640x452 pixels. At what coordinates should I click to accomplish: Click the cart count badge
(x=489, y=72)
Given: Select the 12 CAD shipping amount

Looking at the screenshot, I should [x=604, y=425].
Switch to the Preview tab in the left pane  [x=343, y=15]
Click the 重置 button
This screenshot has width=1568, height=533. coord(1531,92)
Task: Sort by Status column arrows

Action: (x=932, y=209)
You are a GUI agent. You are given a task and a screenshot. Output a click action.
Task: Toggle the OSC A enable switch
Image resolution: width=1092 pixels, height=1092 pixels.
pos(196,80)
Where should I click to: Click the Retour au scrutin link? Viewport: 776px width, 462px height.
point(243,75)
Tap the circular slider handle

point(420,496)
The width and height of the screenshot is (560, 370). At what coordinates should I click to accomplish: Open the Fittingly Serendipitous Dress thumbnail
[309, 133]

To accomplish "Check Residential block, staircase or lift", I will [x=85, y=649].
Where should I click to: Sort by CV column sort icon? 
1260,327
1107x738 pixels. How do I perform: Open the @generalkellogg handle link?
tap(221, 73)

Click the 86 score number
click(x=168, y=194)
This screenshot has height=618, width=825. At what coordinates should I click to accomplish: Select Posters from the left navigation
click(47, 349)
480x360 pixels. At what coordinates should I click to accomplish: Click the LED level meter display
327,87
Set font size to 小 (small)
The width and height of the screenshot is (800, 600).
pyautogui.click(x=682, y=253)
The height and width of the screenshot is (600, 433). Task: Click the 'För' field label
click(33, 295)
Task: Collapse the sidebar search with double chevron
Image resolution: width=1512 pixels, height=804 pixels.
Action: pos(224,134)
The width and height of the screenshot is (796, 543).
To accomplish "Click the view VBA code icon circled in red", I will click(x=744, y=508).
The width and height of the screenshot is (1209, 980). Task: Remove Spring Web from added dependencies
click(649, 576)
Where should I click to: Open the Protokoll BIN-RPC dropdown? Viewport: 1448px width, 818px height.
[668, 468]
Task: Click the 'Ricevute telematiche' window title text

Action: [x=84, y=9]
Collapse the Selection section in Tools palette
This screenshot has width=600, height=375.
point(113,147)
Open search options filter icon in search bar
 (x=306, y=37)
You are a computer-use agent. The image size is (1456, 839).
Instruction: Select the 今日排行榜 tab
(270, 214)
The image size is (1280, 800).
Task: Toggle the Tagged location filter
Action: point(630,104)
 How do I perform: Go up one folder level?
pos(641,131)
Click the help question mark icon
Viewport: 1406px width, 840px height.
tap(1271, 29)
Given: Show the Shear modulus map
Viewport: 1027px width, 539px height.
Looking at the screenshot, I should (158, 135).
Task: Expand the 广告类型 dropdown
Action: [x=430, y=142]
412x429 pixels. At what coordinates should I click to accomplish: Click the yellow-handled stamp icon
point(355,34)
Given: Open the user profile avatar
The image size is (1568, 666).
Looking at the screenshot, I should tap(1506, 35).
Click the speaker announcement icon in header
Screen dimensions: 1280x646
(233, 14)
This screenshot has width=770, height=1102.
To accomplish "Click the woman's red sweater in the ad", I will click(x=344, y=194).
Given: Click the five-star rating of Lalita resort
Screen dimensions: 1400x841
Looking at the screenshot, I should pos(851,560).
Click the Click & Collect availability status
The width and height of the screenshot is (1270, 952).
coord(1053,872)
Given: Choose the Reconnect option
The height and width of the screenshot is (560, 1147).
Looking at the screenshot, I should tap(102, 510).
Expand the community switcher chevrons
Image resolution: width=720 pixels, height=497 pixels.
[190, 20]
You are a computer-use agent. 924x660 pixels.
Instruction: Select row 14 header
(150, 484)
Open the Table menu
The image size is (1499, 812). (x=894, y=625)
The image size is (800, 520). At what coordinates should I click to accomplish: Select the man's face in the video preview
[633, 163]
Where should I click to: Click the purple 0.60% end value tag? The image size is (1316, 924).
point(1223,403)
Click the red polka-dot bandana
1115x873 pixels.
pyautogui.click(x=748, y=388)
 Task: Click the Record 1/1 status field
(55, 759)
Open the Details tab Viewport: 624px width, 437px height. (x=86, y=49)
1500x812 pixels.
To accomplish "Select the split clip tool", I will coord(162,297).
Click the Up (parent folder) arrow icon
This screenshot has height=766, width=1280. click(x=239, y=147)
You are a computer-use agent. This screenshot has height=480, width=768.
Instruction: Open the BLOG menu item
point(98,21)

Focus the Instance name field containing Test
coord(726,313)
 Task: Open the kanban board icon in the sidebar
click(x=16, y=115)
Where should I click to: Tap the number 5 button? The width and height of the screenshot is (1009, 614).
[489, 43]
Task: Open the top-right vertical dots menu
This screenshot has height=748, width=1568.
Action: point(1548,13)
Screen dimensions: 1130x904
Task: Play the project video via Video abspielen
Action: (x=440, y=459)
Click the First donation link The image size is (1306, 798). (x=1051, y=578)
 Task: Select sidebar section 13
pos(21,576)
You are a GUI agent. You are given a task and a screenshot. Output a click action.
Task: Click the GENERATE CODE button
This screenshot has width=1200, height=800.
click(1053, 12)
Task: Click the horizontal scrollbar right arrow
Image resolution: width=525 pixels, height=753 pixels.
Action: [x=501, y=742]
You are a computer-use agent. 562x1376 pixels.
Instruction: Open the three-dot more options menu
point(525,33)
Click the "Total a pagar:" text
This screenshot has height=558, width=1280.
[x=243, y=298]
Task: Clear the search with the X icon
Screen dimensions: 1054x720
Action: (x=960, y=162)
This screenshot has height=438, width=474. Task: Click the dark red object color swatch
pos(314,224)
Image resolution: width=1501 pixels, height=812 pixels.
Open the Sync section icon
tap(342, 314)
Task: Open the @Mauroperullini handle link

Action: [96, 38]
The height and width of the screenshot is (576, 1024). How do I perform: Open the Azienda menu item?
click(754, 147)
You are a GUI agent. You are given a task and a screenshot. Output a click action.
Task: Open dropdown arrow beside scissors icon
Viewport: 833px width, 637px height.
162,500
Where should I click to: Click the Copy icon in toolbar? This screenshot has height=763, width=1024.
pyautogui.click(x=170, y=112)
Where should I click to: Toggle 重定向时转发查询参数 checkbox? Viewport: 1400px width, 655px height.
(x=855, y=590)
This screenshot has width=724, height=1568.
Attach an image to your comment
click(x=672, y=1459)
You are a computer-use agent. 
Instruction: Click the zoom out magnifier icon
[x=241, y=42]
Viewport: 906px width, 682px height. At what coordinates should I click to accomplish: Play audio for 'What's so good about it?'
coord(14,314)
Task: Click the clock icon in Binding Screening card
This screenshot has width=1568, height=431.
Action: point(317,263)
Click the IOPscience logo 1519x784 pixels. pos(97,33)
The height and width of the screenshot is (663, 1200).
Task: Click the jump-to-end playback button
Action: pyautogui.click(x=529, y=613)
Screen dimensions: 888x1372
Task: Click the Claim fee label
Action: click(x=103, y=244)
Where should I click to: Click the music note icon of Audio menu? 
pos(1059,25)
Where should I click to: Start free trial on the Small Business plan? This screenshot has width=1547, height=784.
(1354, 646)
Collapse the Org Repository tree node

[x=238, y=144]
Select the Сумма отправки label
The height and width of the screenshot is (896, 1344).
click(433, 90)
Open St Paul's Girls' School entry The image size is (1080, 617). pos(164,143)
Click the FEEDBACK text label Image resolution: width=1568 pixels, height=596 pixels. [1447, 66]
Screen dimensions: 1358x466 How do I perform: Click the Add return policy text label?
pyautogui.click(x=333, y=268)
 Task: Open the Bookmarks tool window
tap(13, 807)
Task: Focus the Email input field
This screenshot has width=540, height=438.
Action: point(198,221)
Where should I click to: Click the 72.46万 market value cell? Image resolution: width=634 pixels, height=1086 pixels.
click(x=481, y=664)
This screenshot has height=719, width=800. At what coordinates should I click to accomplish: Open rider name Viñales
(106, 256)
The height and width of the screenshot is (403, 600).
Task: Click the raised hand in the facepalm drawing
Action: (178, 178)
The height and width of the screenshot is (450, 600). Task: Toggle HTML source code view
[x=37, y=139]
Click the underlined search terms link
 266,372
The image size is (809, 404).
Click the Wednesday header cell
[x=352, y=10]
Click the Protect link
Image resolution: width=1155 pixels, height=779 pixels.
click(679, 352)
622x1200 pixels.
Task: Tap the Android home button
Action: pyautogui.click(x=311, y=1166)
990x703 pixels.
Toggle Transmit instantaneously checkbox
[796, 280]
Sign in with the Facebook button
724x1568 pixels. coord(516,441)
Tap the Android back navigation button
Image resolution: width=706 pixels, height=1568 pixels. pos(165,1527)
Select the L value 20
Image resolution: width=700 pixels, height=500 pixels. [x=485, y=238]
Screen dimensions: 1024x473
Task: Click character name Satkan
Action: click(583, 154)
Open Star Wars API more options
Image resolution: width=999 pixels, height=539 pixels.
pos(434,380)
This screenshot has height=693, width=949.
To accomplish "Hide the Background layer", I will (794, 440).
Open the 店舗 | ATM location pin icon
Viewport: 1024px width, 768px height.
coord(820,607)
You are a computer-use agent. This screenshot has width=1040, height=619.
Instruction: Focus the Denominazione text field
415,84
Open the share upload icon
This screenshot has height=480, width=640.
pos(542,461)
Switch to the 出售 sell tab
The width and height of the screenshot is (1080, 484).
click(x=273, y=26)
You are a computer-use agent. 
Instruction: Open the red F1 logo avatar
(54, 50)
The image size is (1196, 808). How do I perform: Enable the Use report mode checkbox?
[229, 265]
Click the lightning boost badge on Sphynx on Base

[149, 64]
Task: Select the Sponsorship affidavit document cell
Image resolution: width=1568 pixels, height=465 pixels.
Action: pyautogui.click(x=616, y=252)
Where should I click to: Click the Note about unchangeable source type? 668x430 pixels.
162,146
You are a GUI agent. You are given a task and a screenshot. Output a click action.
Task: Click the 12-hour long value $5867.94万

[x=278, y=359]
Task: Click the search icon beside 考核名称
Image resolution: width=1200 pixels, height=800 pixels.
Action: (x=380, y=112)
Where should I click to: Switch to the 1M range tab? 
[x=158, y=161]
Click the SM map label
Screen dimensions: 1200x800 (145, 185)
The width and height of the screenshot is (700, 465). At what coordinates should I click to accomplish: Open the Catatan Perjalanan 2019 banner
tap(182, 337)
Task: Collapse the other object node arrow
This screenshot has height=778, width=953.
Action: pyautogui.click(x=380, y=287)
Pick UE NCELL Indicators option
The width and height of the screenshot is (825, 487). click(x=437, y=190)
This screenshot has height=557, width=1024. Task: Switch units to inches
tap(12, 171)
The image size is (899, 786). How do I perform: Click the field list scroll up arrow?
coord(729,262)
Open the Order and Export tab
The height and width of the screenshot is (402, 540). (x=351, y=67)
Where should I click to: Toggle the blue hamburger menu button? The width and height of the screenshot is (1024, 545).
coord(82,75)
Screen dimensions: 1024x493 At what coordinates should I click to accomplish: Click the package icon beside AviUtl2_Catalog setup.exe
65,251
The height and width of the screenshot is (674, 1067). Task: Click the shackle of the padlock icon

▶ **Problem requirements**
Please reproduce exactly the lines in the listing above from the one containing "This screenshot has height=719, width=800." through the one containing "This screenshot has height=693, width=949.", both included, and nothing more.

▶ **Solution for this exercise**
This screenshot has height=719, width=800. At what coordinates should I click to accomplish: Open rider name Viñales
(106, 256)
The height and width of the screenshot is (403, 600).
Task: Click the raised hand in the facepalm drawing
Action: (178, 178)
The height and width of the screenshot is (450, 600). Task: Toggle HTML source code view
[x=37, y=139]
Click the underlined search terms link
 266,372
The image size is (809, 404).
Click the Wednesday header cell
[x=352, y=10]
Click the Protect link
Image resolution: width=1155 pixels, height=779 pixels.
click(679, 352)
622x1200 pixels.
Task: Tap the Android home button
Action: pyautogui.click(x=311, y=1166)
990x703 pixels.
Toggle Transmit instantaneously checkbox
[796, 280]
Sign in with the Facebook button
724x1568 pixels. coord(516,441)
Tap the Android back navigation button
Image resolution: width=706 pixels, height=1568 pixels. pos(165,1527)
Select the L value 20
Image resolution: width=700 pixels, height=500 pixels. [x=485, y=238]
Screen dimensions: 1024x473
Task: Click character name Satkan
Action: click(583, 154)
Open Star Wars API more options
Image resolution: width=999 pixels, height=539 pixels.
pos(434,380)
This screenshot has height=693, width=949.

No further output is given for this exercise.